4.1 Bestemmingsomschrijving
De voor '
Bedrijf
' aangewezen gronden zijn bestemd voor:
-
a. bedrijven genoemd in de milieucategorieën 1 en 2 van de 'Staat van
Bedrijfsactiviteiten Functiemenging', Bijlage 2, die deel uitmaakt van dit plan;
-
b. opslag en installaties zijn toegestaan, voor zover de daarbij behorende grootste afstand in de 'Staat van Bedrijfsactiviteiten Functiemenging' niet meer bedraagt dan 30 m;
-
c. ter plaatse van de aanduiding 'bedrijf', voor de verkoop, het onderhoud, een kantoor, de reparatie - met uitzondering van plaatwerken en/of spuiten - en de stalling van motorvoertuigen, voor zover het betreft de locatie Sudkant 17;
-
d. ter plaatse van de aanduiding 'bedrijfswoning', voor een dienst-/bedrijfswoning;
-
e. ter plaatse van de aanduiding 'verkooppunt motorbrandstoffen zonder lpg', een verkooppunt voor motorbrandstoffen zonder lpg;
-
f. water en voorzieningen voor de waterhuishouding;
-
g. detailhandel niet is toegestaan, evenwel onverlet de regels onder c en d;
-
h. een bedrijfswoning niet is toegestaan;
-
i. inrichtingen als bedoeld in artikel 2.4 van het Inrichtingen- en vergunningenbesluit milieubeheer niet zijn toegestaan;
-
j. risicovolle inrichtingen (als genoemd in het Bevi) uitsluitend zijn toegestaan indien en voor zover het plaatsgebonden risico op de grens van de inrichting niet meer bedraagt dan 10-6;
met daarbij behorende gebouwen, bouwwerken, geen gebouw zijnde, tuinen, erven, terreinen en parkeervoorzieningen.
4.2 Bouwregels
Op de voor '
Bedrijf
' aangewezen gronden mogen uitsluitend worden gebouwd bouwwerken ten dienste van de bestemming.
4.2.1 Gebouwen
Voor gebouwen geldt dat:
-
a. een gebouw uitsluitend binnen een bouwvlak mag worden gebouwd;
-
b. ter plaatse van de aanduiding 'maximale
bouwhoogte (m)', mag de bouwhoogte niet meer bedragen dan de op de plankaart aangegeven bouwhoogte.
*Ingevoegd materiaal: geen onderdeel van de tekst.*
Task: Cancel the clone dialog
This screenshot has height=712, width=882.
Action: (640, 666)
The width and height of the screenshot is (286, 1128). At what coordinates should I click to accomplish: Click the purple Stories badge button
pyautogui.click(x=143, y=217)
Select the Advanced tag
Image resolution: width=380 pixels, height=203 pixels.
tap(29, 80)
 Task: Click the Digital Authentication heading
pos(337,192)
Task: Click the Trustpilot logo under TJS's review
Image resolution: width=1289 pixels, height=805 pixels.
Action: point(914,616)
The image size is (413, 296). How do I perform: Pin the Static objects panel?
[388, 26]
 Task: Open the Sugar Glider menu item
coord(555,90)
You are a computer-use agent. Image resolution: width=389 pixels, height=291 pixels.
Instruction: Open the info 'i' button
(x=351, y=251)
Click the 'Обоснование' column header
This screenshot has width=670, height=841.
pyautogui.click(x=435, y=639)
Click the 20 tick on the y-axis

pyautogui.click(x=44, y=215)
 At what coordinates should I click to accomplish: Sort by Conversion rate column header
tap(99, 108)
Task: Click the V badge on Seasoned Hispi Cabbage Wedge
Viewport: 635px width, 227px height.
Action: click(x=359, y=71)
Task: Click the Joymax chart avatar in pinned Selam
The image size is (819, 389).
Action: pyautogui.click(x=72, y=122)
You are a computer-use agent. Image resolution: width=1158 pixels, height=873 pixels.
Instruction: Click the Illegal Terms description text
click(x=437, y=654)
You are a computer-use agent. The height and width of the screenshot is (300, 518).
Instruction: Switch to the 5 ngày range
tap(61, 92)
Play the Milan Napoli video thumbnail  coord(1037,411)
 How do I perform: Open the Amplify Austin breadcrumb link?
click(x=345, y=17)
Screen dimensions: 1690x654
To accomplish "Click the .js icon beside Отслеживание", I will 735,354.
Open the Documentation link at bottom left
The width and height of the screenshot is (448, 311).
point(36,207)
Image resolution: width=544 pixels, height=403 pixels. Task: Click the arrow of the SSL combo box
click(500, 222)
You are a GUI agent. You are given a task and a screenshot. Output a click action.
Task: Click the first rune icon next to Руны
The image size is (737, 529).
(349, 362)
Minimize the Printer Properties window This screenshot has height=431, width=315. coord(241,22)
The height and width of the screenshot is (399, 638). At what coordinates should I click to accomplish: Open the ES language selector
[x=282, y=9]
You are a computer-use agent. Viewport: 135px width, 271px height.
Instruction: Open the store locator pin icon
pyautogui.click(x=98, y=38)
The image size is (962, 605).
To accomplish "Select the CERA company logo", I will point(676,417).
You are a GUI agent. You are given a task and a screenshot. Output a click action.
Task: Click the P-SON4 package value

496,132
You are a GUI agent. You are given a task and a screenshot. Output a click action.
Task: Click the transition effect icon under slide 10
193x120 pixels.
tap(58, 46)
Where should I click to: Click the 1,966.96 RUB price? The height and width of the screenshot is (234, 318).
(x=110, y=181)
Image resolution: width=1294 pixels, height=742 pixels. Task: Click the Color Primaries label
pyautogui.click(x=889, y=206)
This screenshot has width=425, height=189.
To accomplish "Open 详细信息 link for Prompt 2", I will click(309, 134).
4.2.2 Bouwwerken, geen gebouw zijnde
Voor bouwwerken, geen gebouw zijnde, geldt dat:
-
a. de bouwhoogte van erfafscheidingen, vóór de voorgevel van het hoofdgebouw en/of de bedrijfswoning en het verlengde daarvan dan wel indien sprake is van hoeksituaties en grenzend aan de weg of het openbaar groen, niet meer dan 1 m mag bedragen;
-
b. in de overige situaties de bouwhoogte van erfafscheidingen niet meer dan 2 m mag bedragen;
-
c. voor de overige bouwwerken, geen gebouw zijnde, geldt dat de bouwhoogte niet meer dan 3 m mag bedragen.